The financial adviser provided me with an updated proposal from our current provider (reduced asset based record keeping fee from .36% to .24%) and proposals from Fidelity, Empower, and T. Rowe Price. I also went out for proposals myself from Vanguard/Ascensus and Employee Fiduciary.

Vanguard/Ascensus and EF were the most cost efficient (within $500 of each other in favor of Vanguard/Ascensus), and I am presently leaning towards going with Vanguard/Ascensus since EF has a .08% asset based fee.


1. Reviews of Vanguard/Ascensus seem decent enough on this forum. Are there any current concerns that I should be aware of with Vanguard/Ascensus, either during the 401k transition process or once we've transitioned?

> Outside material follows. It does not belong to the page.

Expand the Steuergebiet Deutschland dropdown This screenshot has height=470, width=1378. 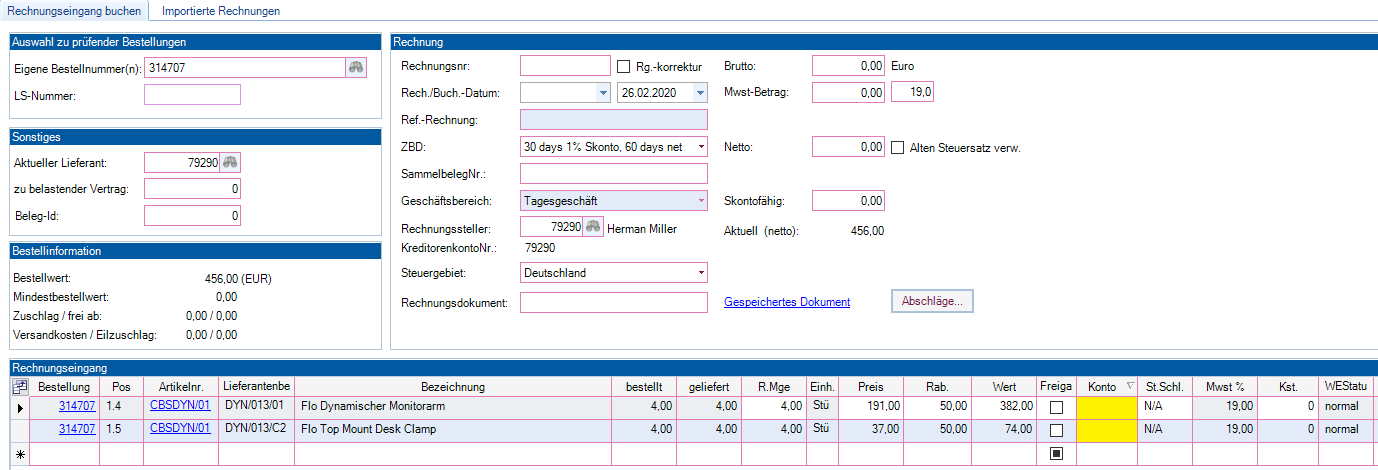(700, 273)
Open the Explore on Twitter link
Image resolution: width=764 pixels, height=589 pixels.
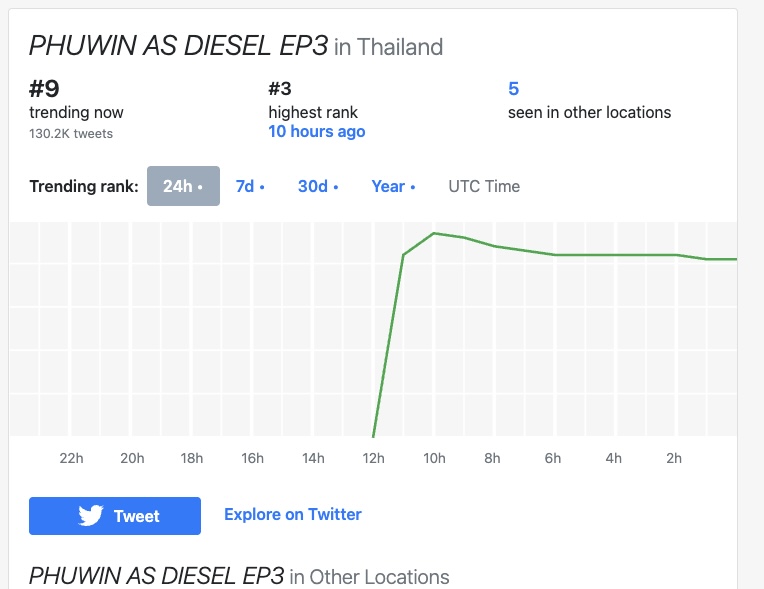tap(293, 514)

2. To my knowledge our current TPA is responsible for Safe Harbor compliance and our Form 5500. I am considering recommending that we drop our current TPA during this process and letting Vanguard/Ascensus handle these duties. This change would rid the plan of the .05% asset based fee paid to the TPA and save the plan about $1500/yr (at current asset and participant levels). Any concerns with Vanguard/Ascensus being able to perform these duties for us?

3. I am also heavily considering recommending that we drop our current financial adviser during this process. To my knowledge their current responsibilities include advising on investments, plan reviews, vendor relationships, compliance, and advising on notices (Safe Harbor, QDIA, 404(a) Participant fee). I feel .25% is extremely high for these services, especially since they are not acting in a 3(21) or 3(38) fiduciary capacity (and thereby not limiting any of the plan fiduciary's liability) and also in light of how cost inefficient our current plan is. Is there anything I am possibly overlooking in this regard?

4. Now the big question: plan fund selection and fiduciary liability. One of the company's owners is the plan fiduciary and I want to ensure my recommendations are prudent both to him and to the plan participants. I am aware of Mesirow Financial and their 3(21) (.03%) and 3(38) (.06%) offerings to shift some of the fiduciary liability, but I am wondering if we could select the plan funds ourselves and avoid that cost. I have seen sample lineups from EF, Vanguard/Ascensus, and Mesirow, and also reviewed investment options in the Exxon 401k, IBM 401k, and the Thrift Savings Plan (TSP). I have also reviewed the Mercer document on Mitigating Fiduciary Risk and the Vanguard best practices document on Constructing a Defined Contribution Investment Lineup. With the ERISA 404(c) requirements and the previous plans and documents in mind, it seems possible to me to offer a selection of Vanguard funds that mimic the TSP and consists, at minimum, of Target-Date Funds (Income, 2015...2065) and Core Index Funds (Total Stock Market, Total Bond Market, Total International Stock Market, Money Market). These fund offerings seem simple, prudent, low cost, diversified, and appear to meet the ERISA 404(c) requirements. Is there anything I am overlooking? This seems almost too easy and I want to be careful here as I don't want to expose the fiduciary (owner) to any increased liability.

5. Is there anything else I may be neglecting in this process? I will admit that this is my first time through a process like this and it is stretching me some. Are the any glaring oversights in my analysis or conclusions?